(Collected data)
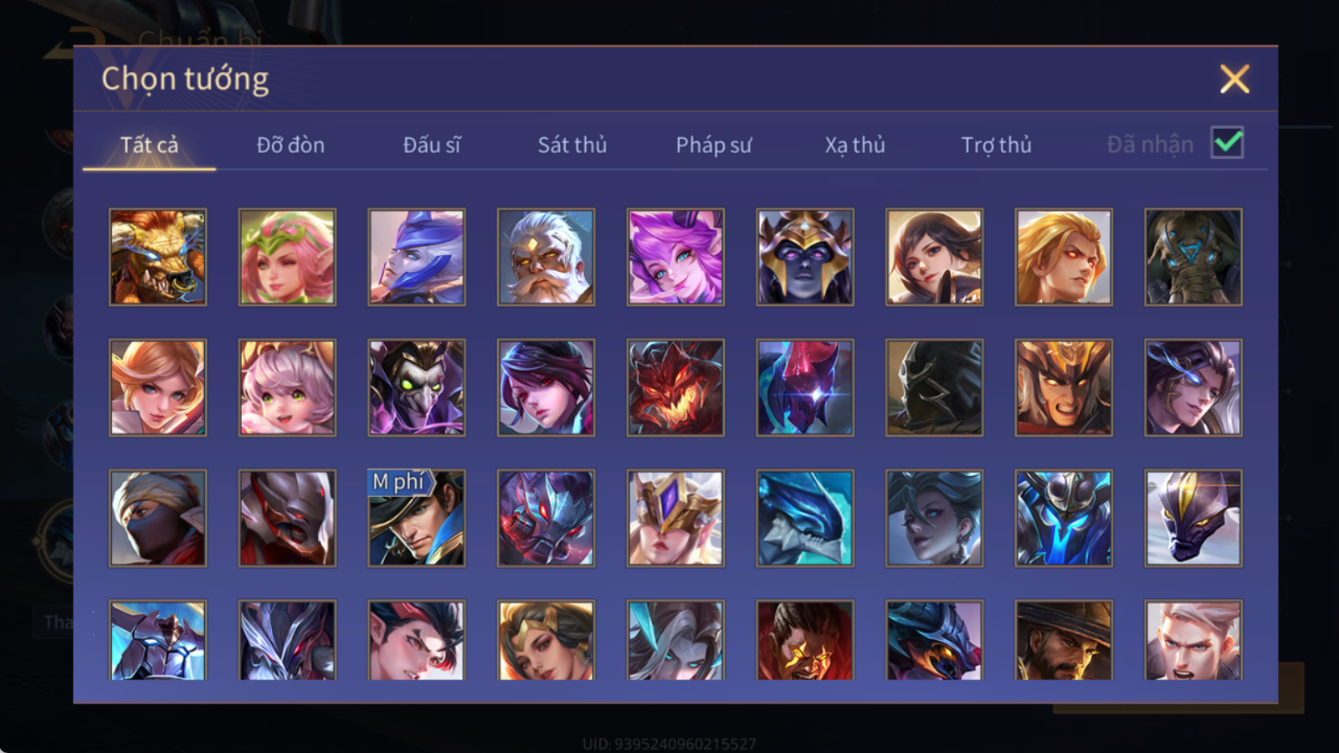Pick the masked ninja hero with headwrap
The image size is (1339, 753).
point(158,518)

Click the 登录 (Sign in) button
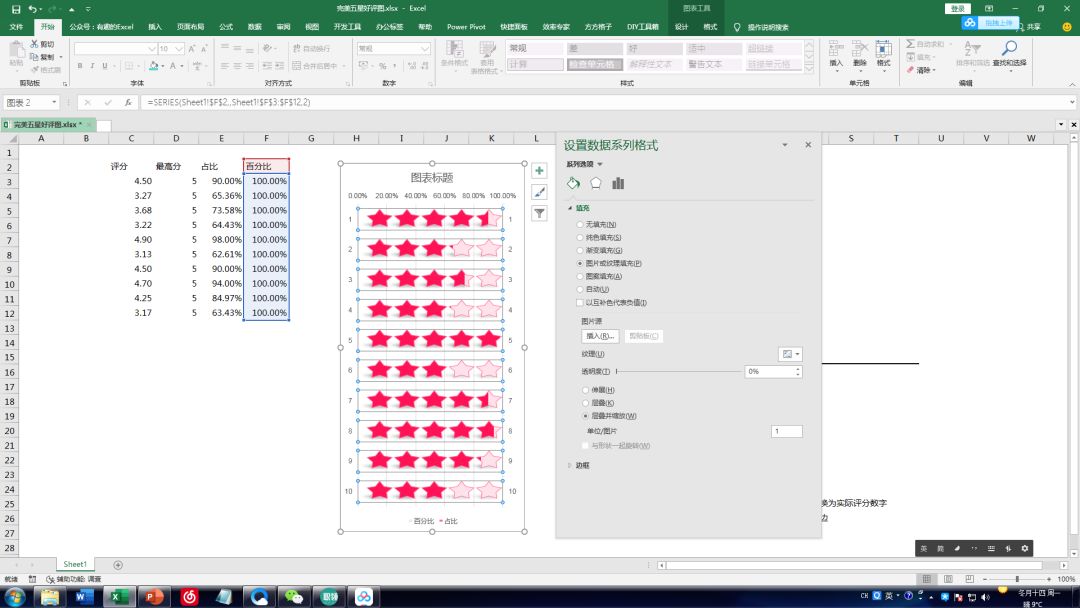click(x=957, y=9)
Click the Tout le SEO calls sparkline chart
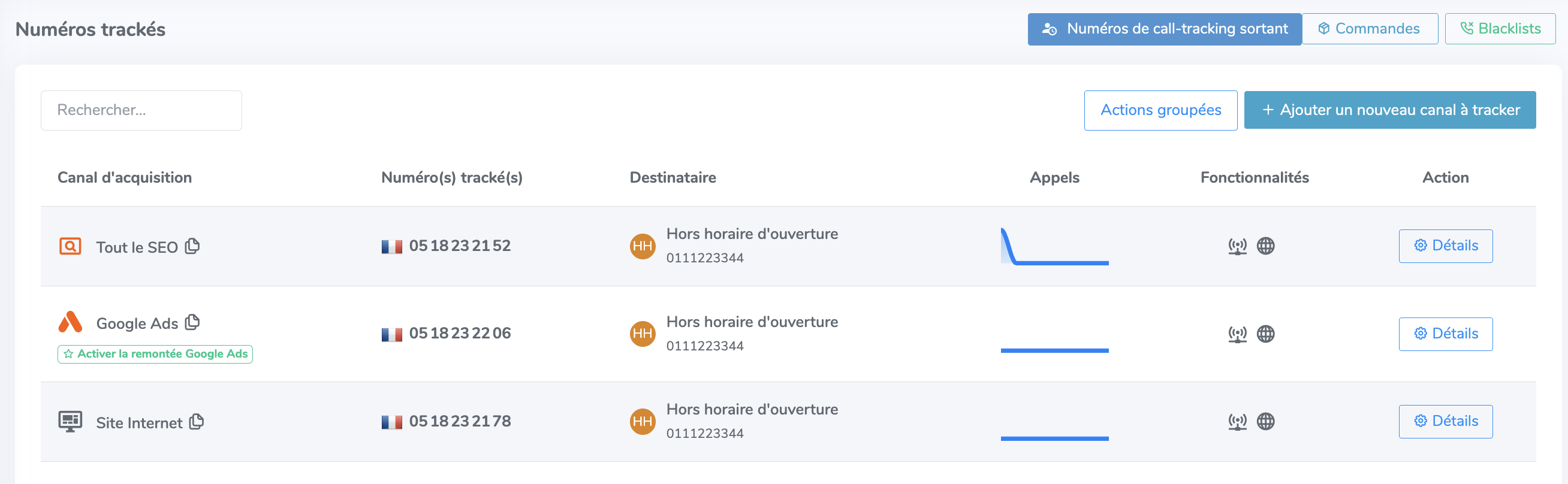This screenshot has width=1568, height=484. coord(1054,247)
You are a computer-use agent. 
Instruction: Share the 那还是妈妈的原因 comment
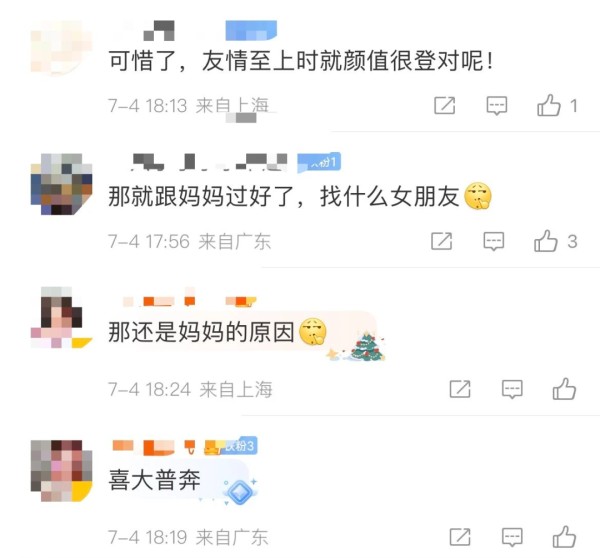460,389
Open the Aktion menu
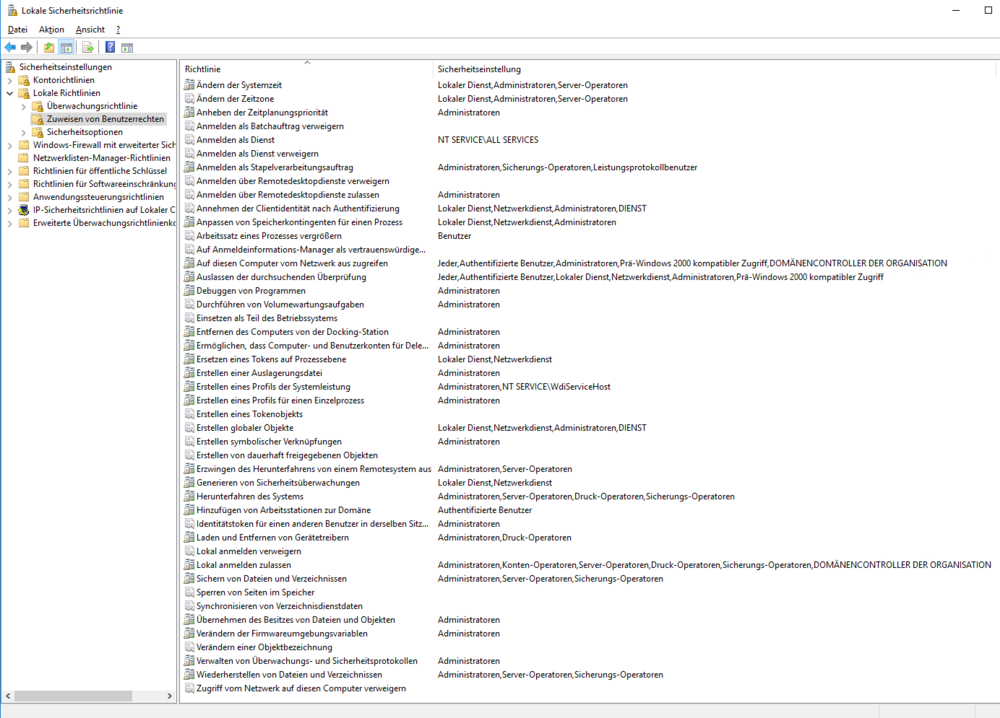This screenshot has height=718, width=1000. (x=51, y=30)
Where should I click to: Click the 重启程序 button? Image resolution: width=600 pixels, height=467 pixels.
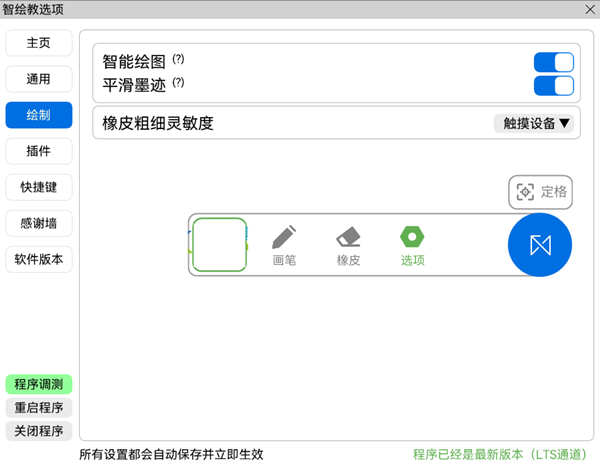39,408
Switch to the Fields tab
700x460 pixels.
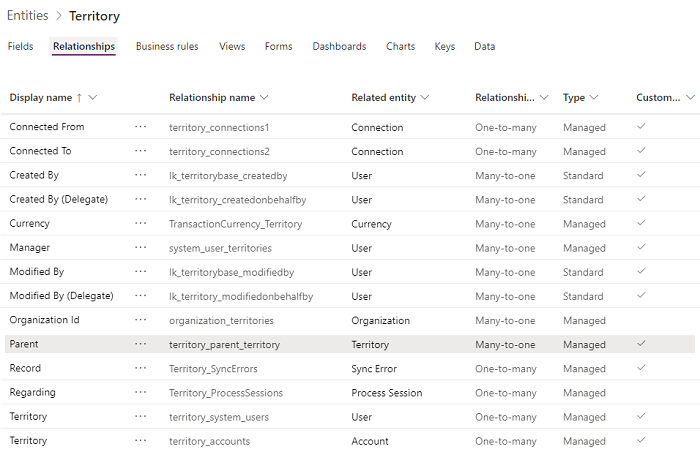pyautogui.click(x=20, y=46)
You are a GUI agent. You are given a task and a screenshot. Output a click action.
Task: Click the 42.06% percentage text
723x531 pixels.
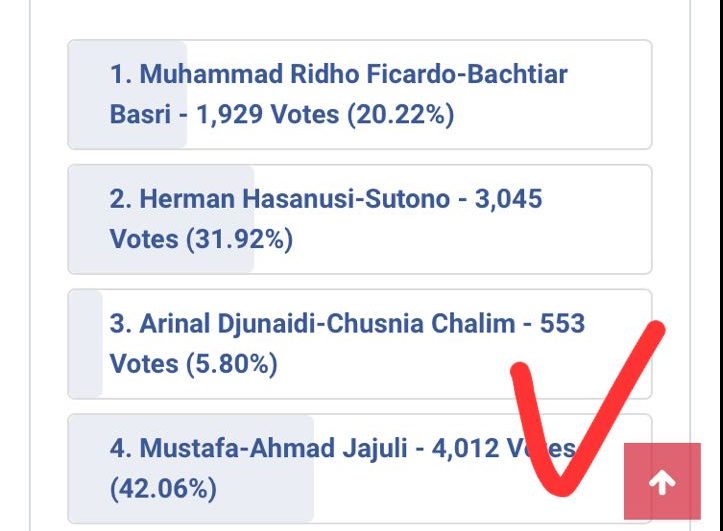pos(163,490)
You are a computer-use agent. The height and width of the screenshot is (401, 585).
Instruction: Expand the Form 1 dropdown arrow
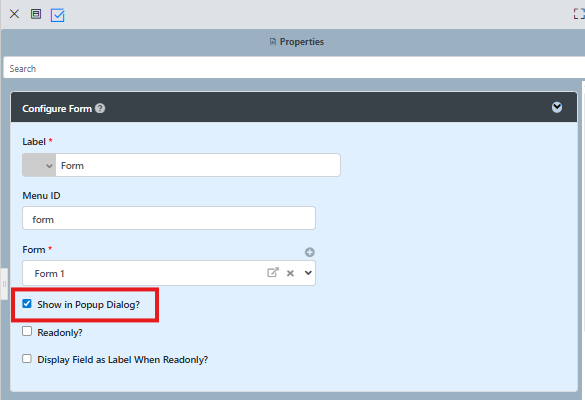(308, 273)
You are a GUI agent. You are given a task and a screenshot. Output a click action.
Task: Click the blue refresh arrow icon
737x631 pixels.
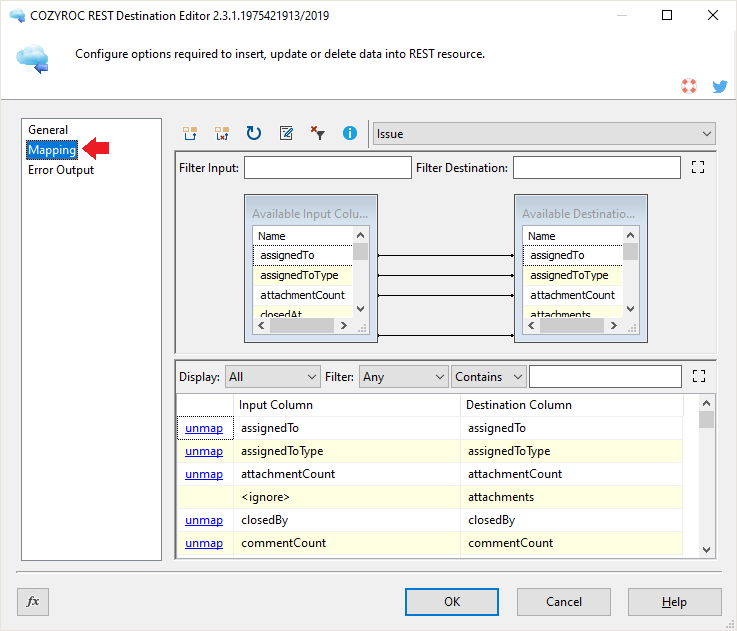tap(254, 133)
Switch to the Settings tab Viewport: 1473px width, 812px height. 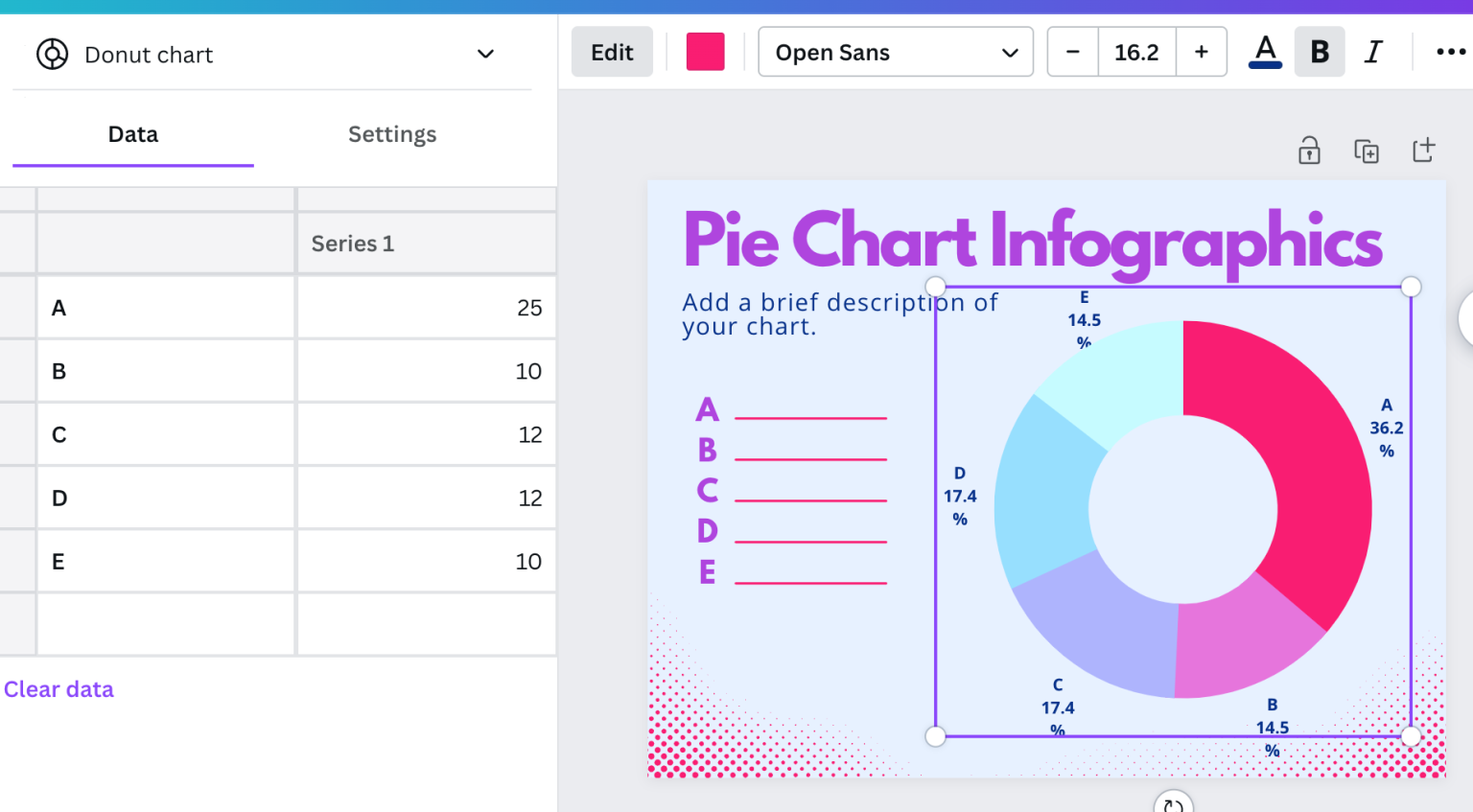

**WHAT THE TASK ASKS**
With the pictures left out, copy exactly the lines from the one containing "Click the 登录 (Sign in) button" through the final line of the records above, both included.

**RESPONSE TO THE EXERCISE**
Click the 登录 (Sign in) button
click(x=957, y=9)
Click the Tout le SEO calls sparkline chart
This screenshot has width=1568, height=484. coord(1054,247)
You are a computer-use agent. 
Instruction: Share the 那还是妈妈的原因 comment
460,389
Open the Aktion menu
This screenshot has height=718, width=1000. (x=51, y=30)
Where should I click to: Click the 重启程序 button? Image resolution: width=600 pixels, height=467 pixels.
39,408
Switch to the Fields tab
700x460 pixels.
pyautogui.click(x=20, y=46)
You are a GUI agent. You are given a task and a screenshot. Output a click action.
Task: Click the 42.06% percentage text
723x531 pixels.
pos(163,490)
You are a computer-use agent. The height and width of the screenshot is (401, 585).
Instruction: Expand the Form 1 dropdown arrow
(308, 273)
You are a GUI agent. You are given a task and a screenshot. Output a click action.
Task: Click the blue refresh arrow icon
737x631 pixels.
tap(254, 133)
Switch to the Settings tab Viewport: 1473px width, 812px height. 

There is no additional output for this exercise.